Quick and Easy Herbed Roasted Chicken Thighs with Cherry Tomatoes – In the Kitchen with Rachel O – Video
If you’re hungry, put up your hand!!
It’s 10am as I type this, and I can not wait for dinner… It may be a long day. 😉
Here’s what inspired this dish: yumminess and ease. It’s gonna look like you slaved away. Seriously. But, the reality is that this meal takes minimal preparation, and most of the cooking time is inactive. Winner winner chicken dinner. Oh and then bonus, it taste amazing. How can it not with all those amazing herbs, roasted tomatoes and peppers, and juicy chicken thighs.
Sigh. Have I mentioned that I’m really hungry?
I am going to serve this with a green salad, and some hearty bread to use to soak up the sauce and wipe the plate clean.
And when I’m done eating, I may just come back here and stare at the photos and imagine that I could eat this at every meal… Ok, maybe that’s exaggerating a little bit. I’ll leave breakfast alone.

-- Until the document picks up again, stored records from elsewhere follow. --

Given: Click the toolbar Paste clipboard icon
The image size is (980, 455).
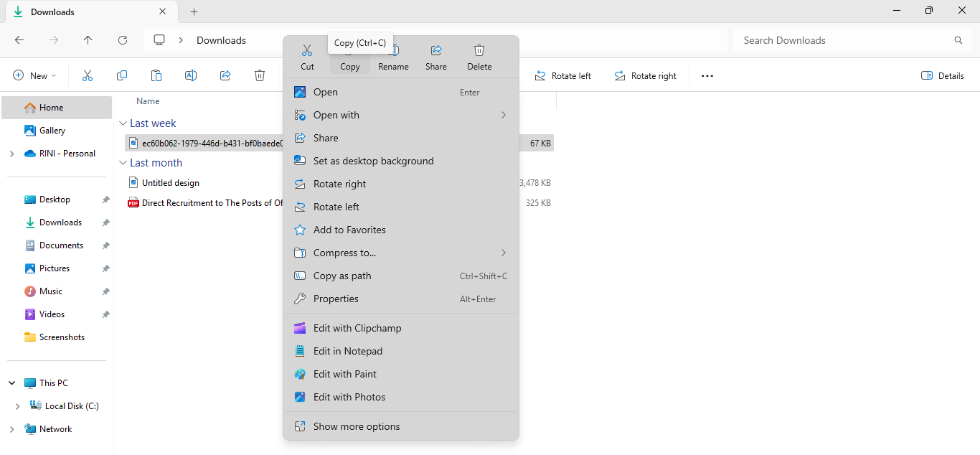Looking at the screenshot, I should tap(156, 75).
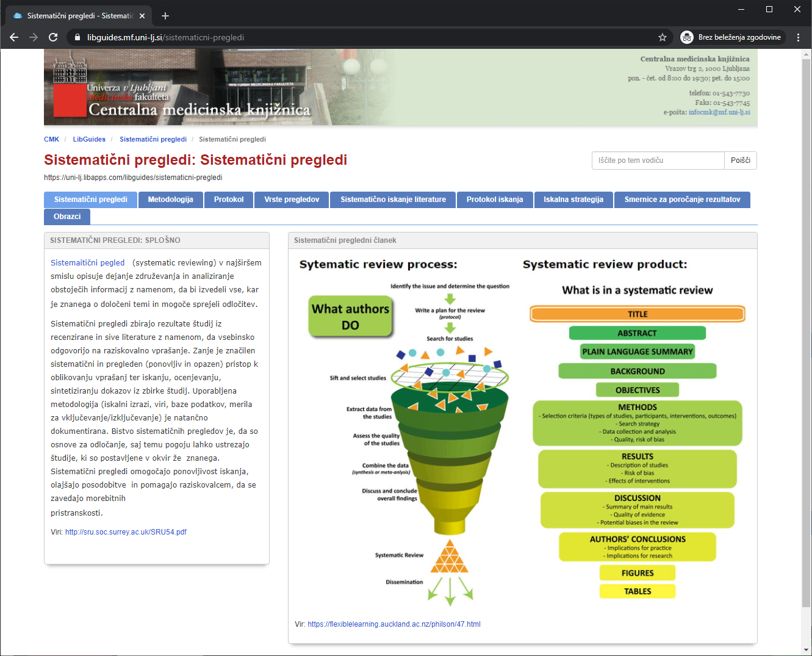The image size is (812, 656).
Task: Open the Protokol tab
Action: click(x=229, y=200)
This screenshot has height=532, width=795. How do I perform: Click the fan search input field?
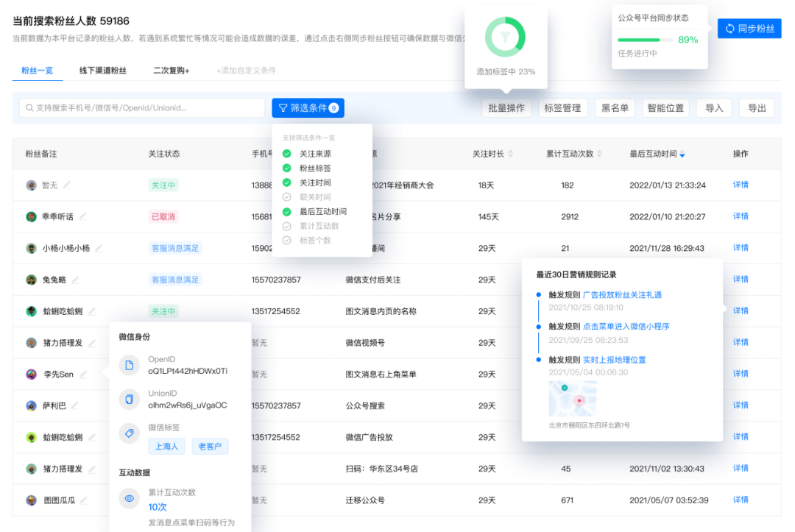pos(142,108)
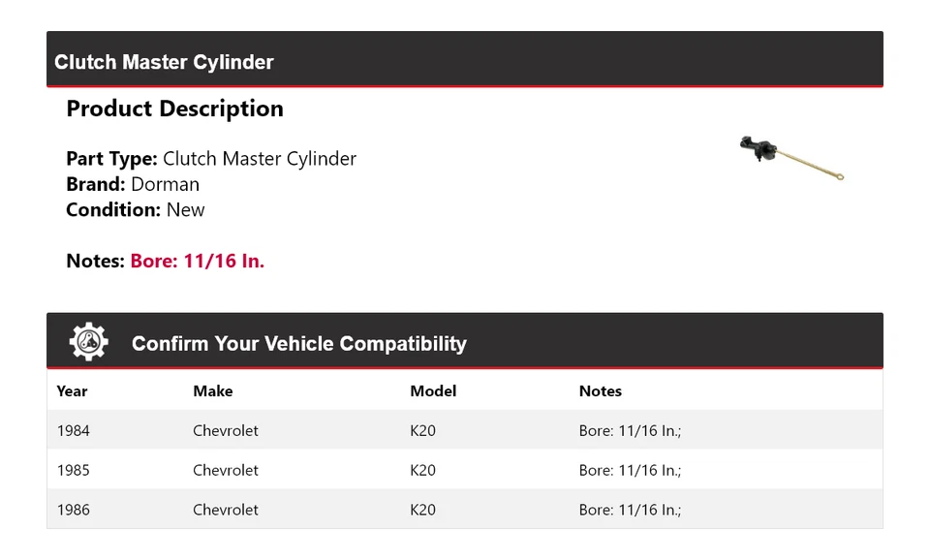The height and width of the screenshot is (560, 930).
Task: Click the red Bore: 11/16 In. note
Action: pos(197,261)
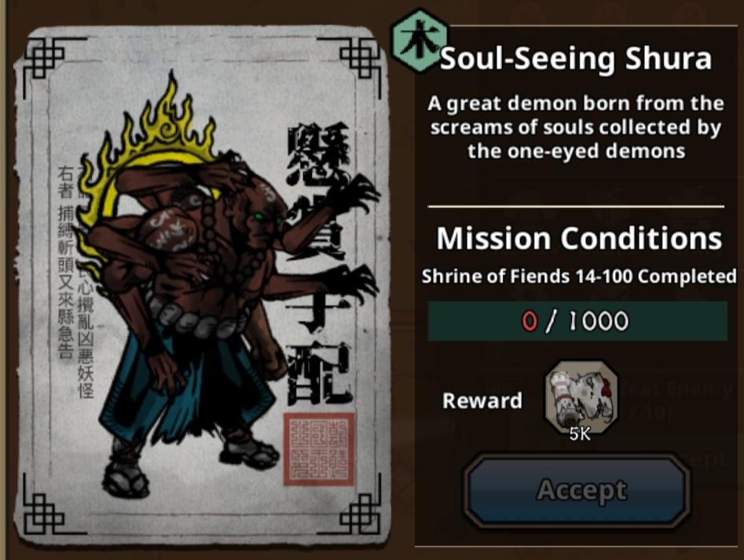Click the green wood-element hexagon icon

420,41
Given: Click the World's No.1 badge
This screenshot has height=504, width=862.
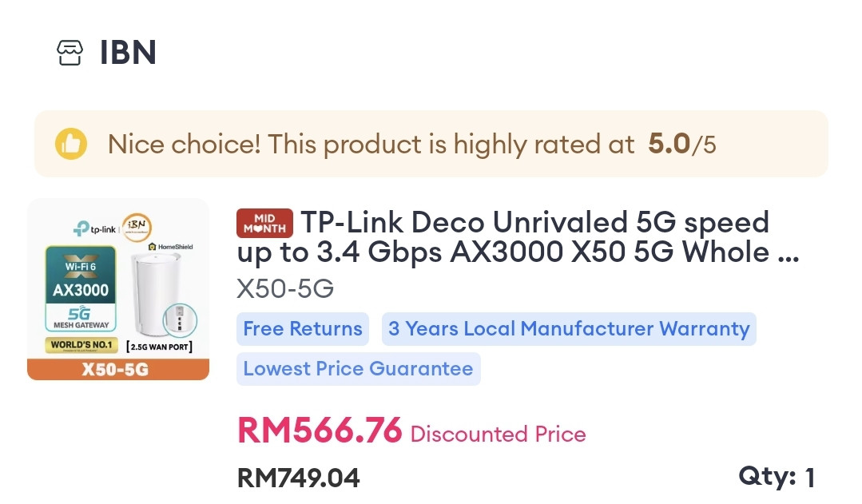Looking at the screenshot, I should pos(81,346).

Although, with any leftovers, you could make some hot grits to go along with slices of cold chicken, and serve it with a fruit salad. If you’d rather leave chicken for lunch and dinner (totally cool), you might enjoy a chicken salad sandwich. Toss chopped chicken with some mayo, the tomatoes, and peppers, and a bit of the pan drippings, maybe a bit of dijon mustard.
Or maybe there won’t be any leftovers. I could see that happening.
- 2 T olive oil, divided
- 1 T unsalted butter
- 1 sprig fresh savory
- pinch salt
- pinch pepper
- 2-3 chicken thighs, bone-in
- 1 C (heaping) cherry tomatoes (about 24-26)

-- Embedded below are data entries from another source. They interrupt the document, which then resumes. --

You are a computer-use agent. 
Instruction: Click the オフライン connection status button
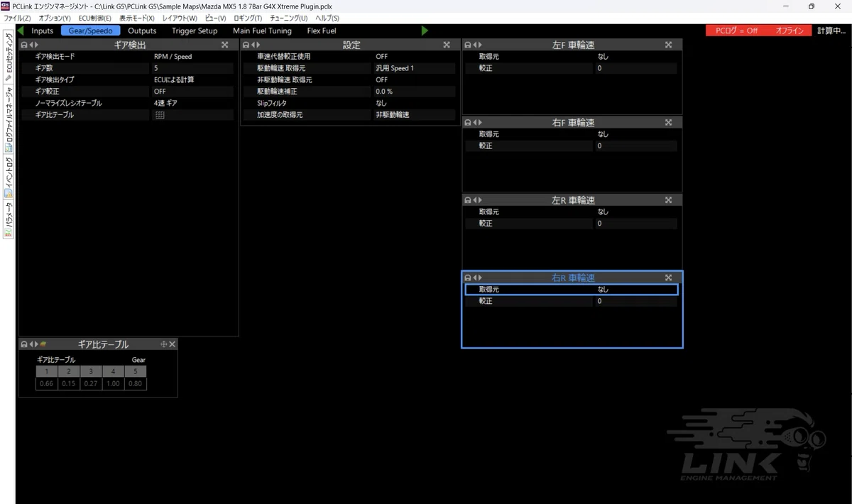click(x=790, y=31)
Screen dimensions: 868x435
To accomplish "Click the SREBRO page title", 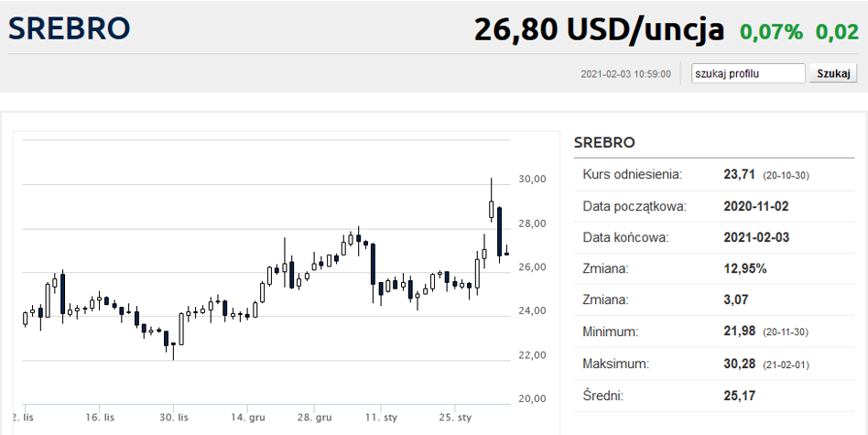I will tap(70, 28).
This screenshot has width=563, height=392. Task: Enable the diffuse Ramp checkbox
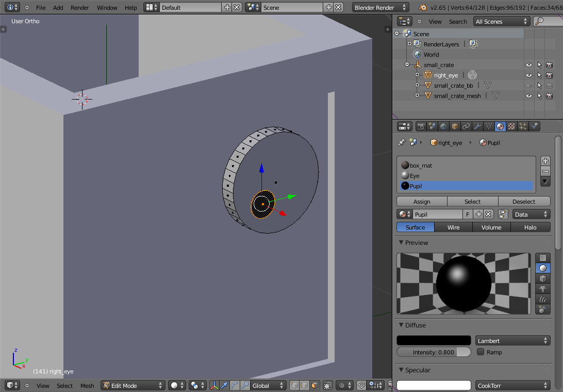(x=481, y=352)
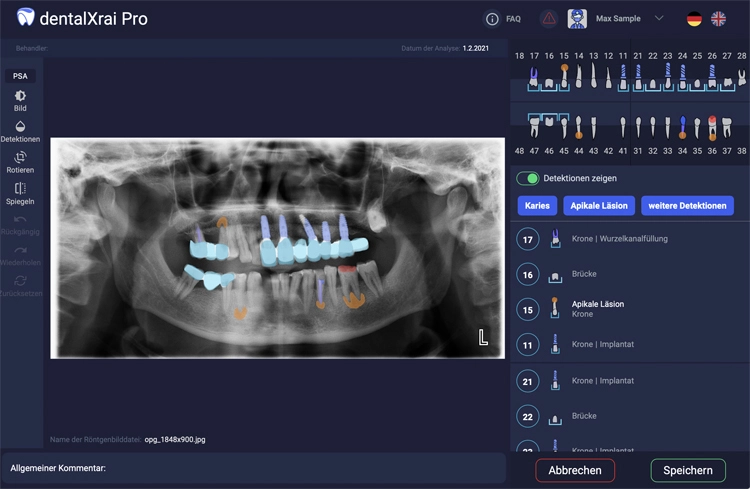Viewport: 750px width, 489px height.
Task: Open the Detektionen tool in sidebar
Action: point(20,131)
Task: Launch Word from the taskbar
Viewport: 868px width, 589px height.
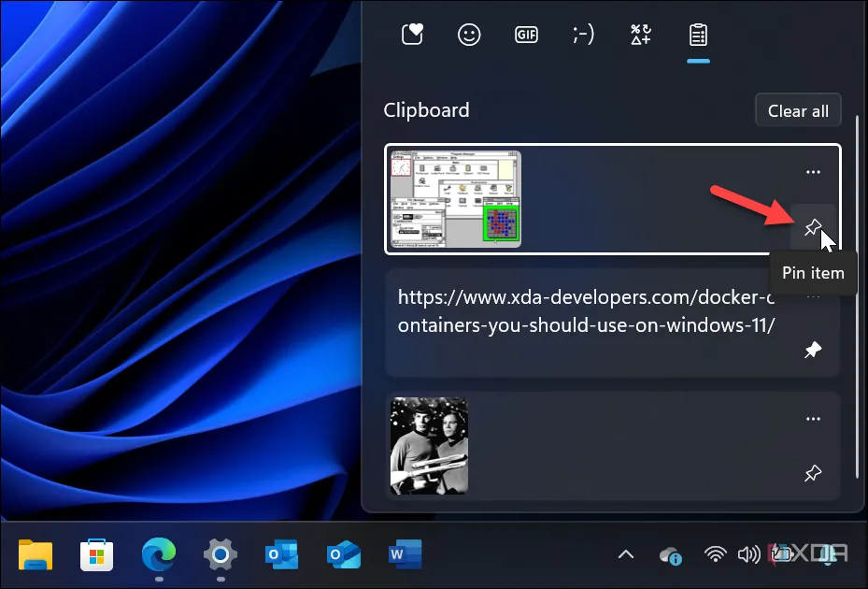Action: pyautogui.click(x=405, y=554)
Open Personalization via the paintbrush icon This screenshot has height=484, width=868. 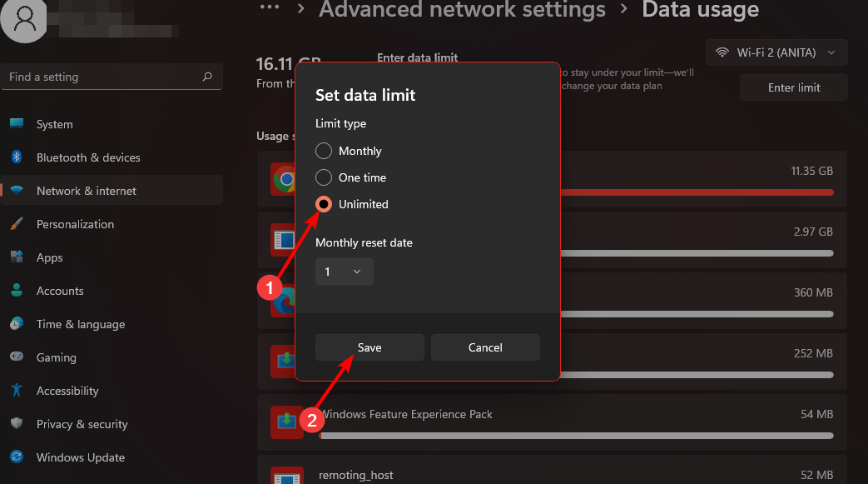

- 2 sweet peppers, sliced (bell peppers would work too, use 1-2)
- 1/4 t dried thyme
- 1 T fresh savory, chopped
- 1/4 t dried oregano
- 1/4 t dried parsley
- 1/4 t dried rosemary
- to taste, salt
- to taste, pepper
- 1/4 C red wine vinegar
- 1/4 C balsamic vinegar
- Pre-heat oven to 425F.
- Heat ovenproof skillet over medium heat. When hot, add butter and 1 T olive oil. When hot, add sprig of savory and swirl around (infusing the butter and oil) for 2 minutes. Discard savory.
- Add a tiny bit of salt and pepper to oil. Add chicken, skin side down, and sprinkle with a bit of salt and pepper. Cook for 3-5 minutes, flip, and cook 3-5 minutes more.

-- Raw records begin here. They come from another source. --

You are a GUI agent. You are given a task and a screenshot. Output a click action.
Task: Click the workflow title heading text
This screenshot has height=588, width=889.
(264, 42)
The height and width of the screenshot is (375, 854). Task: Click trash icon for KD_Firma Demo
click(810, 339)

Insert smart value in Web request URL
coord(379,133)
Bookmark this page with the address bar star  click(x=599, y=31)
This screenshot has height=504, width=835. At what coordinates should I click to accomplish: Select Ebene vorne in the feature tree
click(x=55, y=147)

- Remove from heat. Add tomatoes and peppers. Drizzle with remaining olive oil and sprinkle with herbs, salt, and pepper. Pour vinegars into the bottom of the pan. Cook for 20-25 minutes, or until a meat thermometer registers 180F.
- Serve with tomatoes and peppers, topped with pan drippings and a slice of crusty bread for mopping up the sauce.